Dr. Cabeto: Esse tema foi controverso e esse nível de polarização aconteceu só no Brasil. Os primeiros casos de covid-19 eu mesmo atendi, então peguei covid precocemente e, depois de seis dias de febre, fui internado. Na época ninguém sabia o que ia acontecer, mas nós sabíamos que essa não era uma doença propriamente viral, mas inflamatória. Quando chegou no oitavo dia, eu disse que queria tomar corticoide e disse que assumia o risco, e pedi para tomar algum anti-inflamatório. No meu caso, funcionou muito bem, mas não funciona em todos os casos. Como não tinha um protocolo nacional, eu pedi um protocolo local, mas cada médico decidia, se dava cloroquina ou não. 

Ricardo Bezerra: Mas por que o senhor saiu da Secretaria? 

Dr. Cabeto: Eu entrei na Secretaria para tomar uma missão. Mas sabia que eu iria sair e voltar para minha vocação, que é médico e professor. Quando eu percebi que o momento tinha chegado, não cabia mais. Terminava meu ciclo. 

Ricardo Bezerra: Eu estive no Distrito de Inovação de Saúde de Porangabussu, mas fiquei decepcionado porque ainda há obras inacabadas. É uma obra gigantesca e você vê ela parada. Por que ela não foi para frente? 

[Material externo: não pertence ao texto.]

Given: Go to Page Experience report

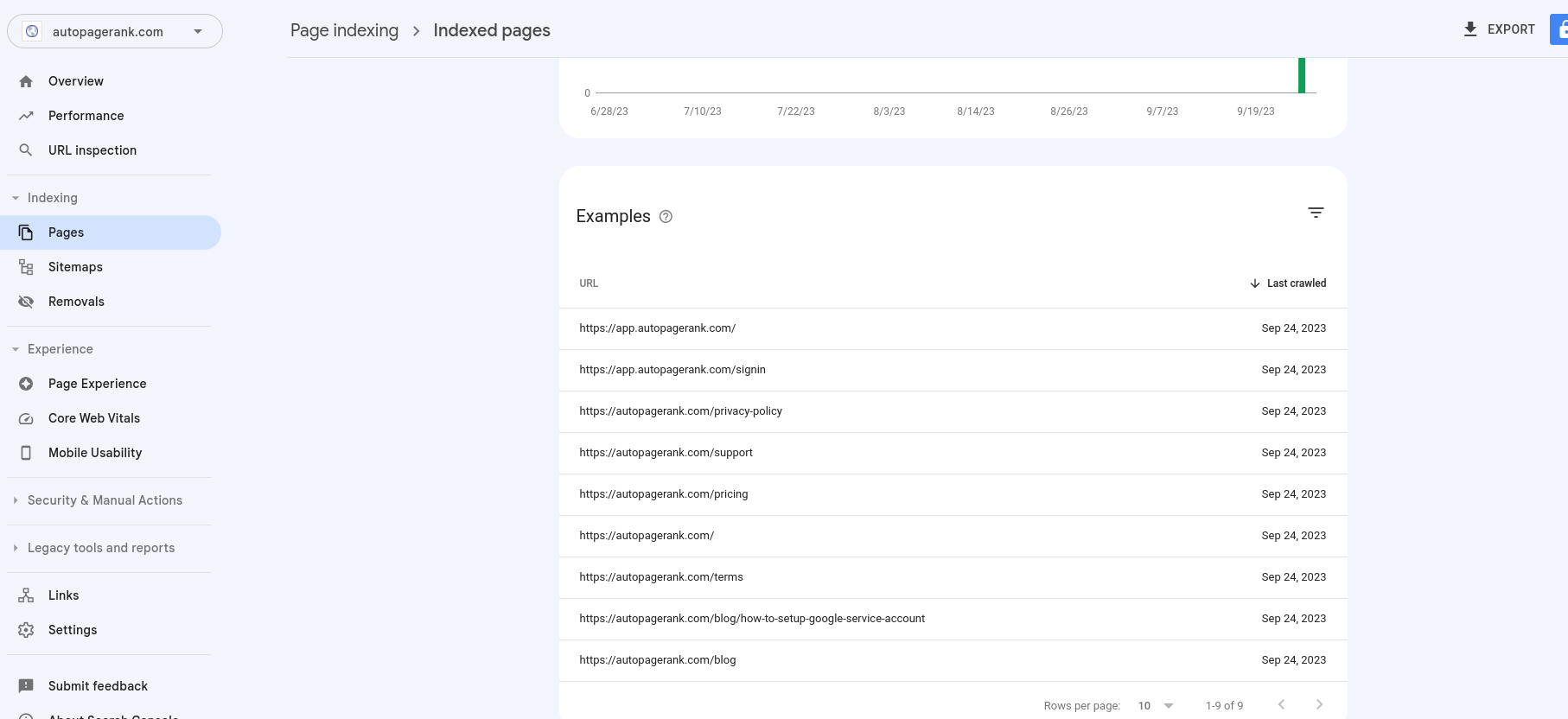Looking at the screenshot, I should (97, 384).
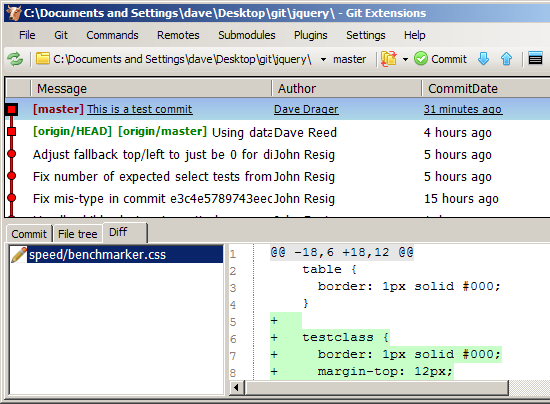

Dr. Cabeto: Acho que ainda não deu tempo para o Governo entender, mas aquilo é mais do que um hospital. Mas como você vai trazer uma empresa de alto porte tecnológico para o Nordeste do Brasil? A saúde é a maior indústria do mundo, e precisamos entender que precisamos de outro perfil de indústria para reverter a desigualdade do Ceará. Mas infelizmente, a gente tá precisando de ajuda e sensibilidade. Para você ter ideia, para deixar o hospital pronto, precisa de R$ 90 milhões. Já tem muito recurso privado lá, de emenda parlamentar, recursos meus. É o melhor projeto de arquitetura hospitalar do Brasil, com certeza. 

Ricardo Bezerra: Qual o legado que o senhor deseja deixar? 

Dr. Cabeto: Uma pessoa que está disposta a aprender, que está disposta a rever seus erros e que é uma pessoa humana, que comete erros e acerto, mas que respeita o trabalho e que é capaz de entender o sofrimento humano.